時代劇では、何十万人という庶民が捕まった「天下の悪法」として描かれる。しかし、徳川家の子孫の徳川恒孝は、『江戸の遺伝子』(PHP研究所)で「このお触れが執行された24年間で処罰されたものは69人、うち死罪は13人にすぎない」とご先祖を擁護する。
実際には動物の保護以外に、「孤児、老人、病人、行き倒れの保護」などの弱者保護も強調した倫理規定の性格が強かった。「行き倒れの旅人の身ぐるみをはいだ旅籠は死刑」「捨て子を川に流したら死刑」といったお触れもある。
捨て子については、「発見すればすぐさま届け出をせず、みずから養うか、のぞむ者がいればその養子とせよ」と定めている。捨て子を予防するために町ごとに子どもの人別帳(戸籍)をつくるように命じた。行き倒れは貧民救済施設を設けて収容した。

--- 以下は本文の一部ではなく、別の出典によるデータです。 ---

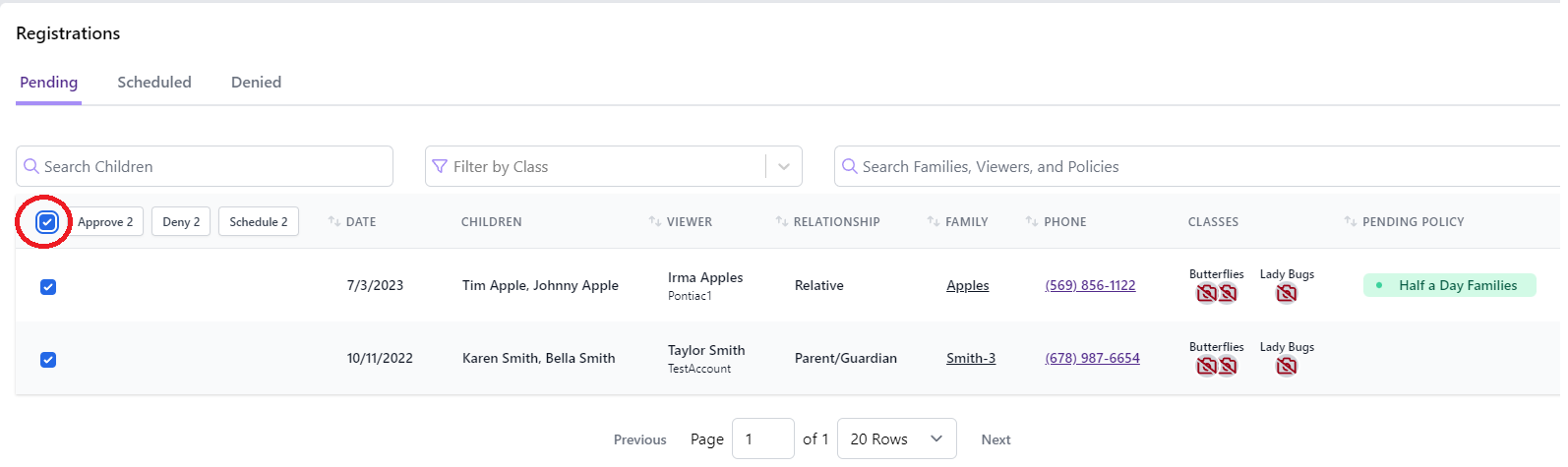
Task: Click second Butterflies camera-off icon in Smith-3 row
Action: click(1228, 366)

綱吉が「犬公方」と陰口をたたかれたように、捨て犬禁止など犬に関するお触れが目立つ。当時は野犬が増えて人を襲う事件が多発していたからだ。それを防ぐために「犬毛付書上帳(いぬけつけかきあげちょう)」という犬の登録制度をつくることを命じた。英国で動物愛護法が制定されたのは1911年のことだから、世界最古の動物保護に関する法制度であろう。
江戸の大久保、四谷、中野に犬を保護する収容施設もつくった。なかでも中野の「御囲御用屋敷(おかこいごようやしき)」は100ヘクタール(東京ドーム約20個分)もある広大な施設だった。最盛時には8万頭を超える犬が収容された。その跡地にあたる中野区役所わきには、5体の犬の銅像が置かれている。

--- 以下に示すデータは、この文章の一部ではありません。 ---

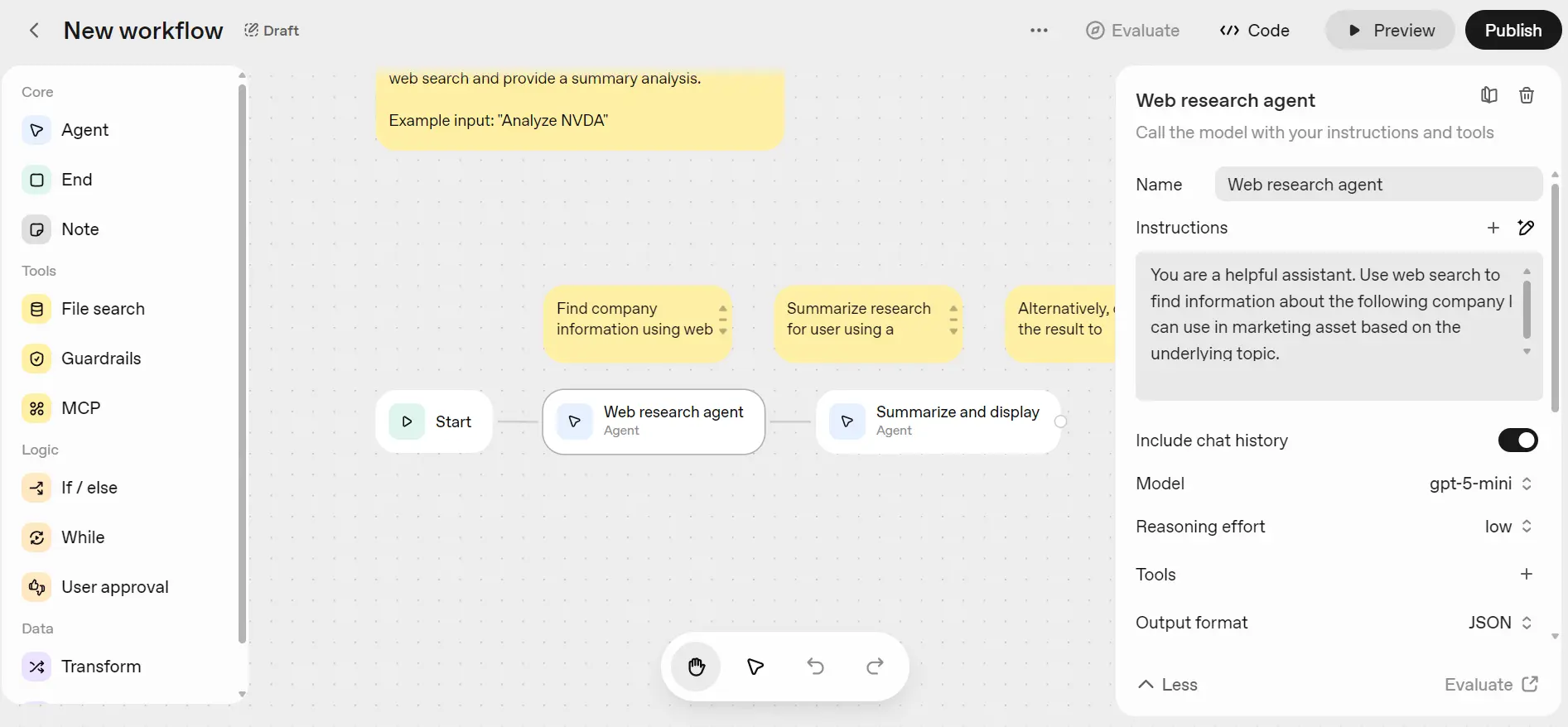Click the edit pencil icon next to Instructions
Viewport: 1568px width, 727px height.
click(1526, 228)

徳川綱吉をめぐる近年の評価は、暗君から名君へと一変している。日本史の教科書では、「綱吉政権による慈愛の政治」とまで評価される。綱吉に2回謁見したドイツ人医師E・ケンペルは『江戸参府旅行日記』 (東洋文庫)のなかで「非常に英邁(えいまい)な君主であるという印象を受けた」と評価している。
掟やぶり
岡山市教育委員会の発掘調査で、岡山城二の丸のごみ捨て場跡から、江戸時代の多数の動物骨が見つかった。富岡直人・岡山理科大教授の研究で、骨はイノシシ・ブタ・ウシ・ノウサギ・タヌキ・イヌ・オオカミ・アナグマなどだった。
多くの骨に調理痕と見られる刃物傷があったことから、食べられたことは間違いない。二の丸には家老クラスの屋敷があったことを考えると、上級武士は盛んに肉食をしていたことがうかがえる。明石城の武家屋敷跡でも同様の発見があった。どうやら当時の肉食禁止には、建前と本音があったようだ。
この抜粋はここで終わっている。